§ **PAGE EXTRACT**:
◆ ◆ ◆

Author Topic: thick flanged barrels  (Read 3933 times)

Online groily

  • Wise & Enlightened
  • *
  • Join Date: Jul 2007
  • Posts: 1956
  • Karma: 33
    • www.brightsparkmagnetos.com
Re: thick flanged barrels
« Reply #15 on: 08.11. 2008 07:19 »
Well I never heard of the thicker ones doing that Trev, have to say! Talk about live and learn. I'll just keep my fingers crossed that a pretty soft bog standard motor like mine will not do these sorts of things. To have lost one  - unfortunate - but 2 . . . careless - as whats'ername said in another context altogether! Interested to hear about how you are getting round the hassles though as you re-sleeve etc.
Bill

Online Brian

  • Wise & Enlightened
  • *
  • Join Date: May 2007
  • Posts: 1822
  • Karma: 43
  • Mt Gambier, South Australia.
Re: thick flanged barrels
« Reply #16 on: 09.11. 2008 04:23 »
Like I said I have never had a set let go but I am curious.

If they dont actually break at the flange but above then I wonder why BSA went to the thicker flange to try and address this problem. Maybe the thinner flange allowed some degree of flex or movement in the base of the barrels.

◆ ◆ ◆

§ **EXERCISE INSTRUCTIONS**: In the forum thread on thick flanged barrels, what change does Brian say BSA made to address the problem? The lines after this thread aren't needed for what's asked here.

§ **COLLECTED MATERIAL**:
◆ ◆ ◆

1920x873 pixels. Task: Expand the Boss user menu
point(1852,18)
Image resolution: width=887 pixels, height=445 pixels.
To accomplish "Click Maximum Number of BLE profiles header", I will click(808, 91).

◆ ◆ ◆

§ **WRITTEN RESPONSE**: BSA went to a thicker flange.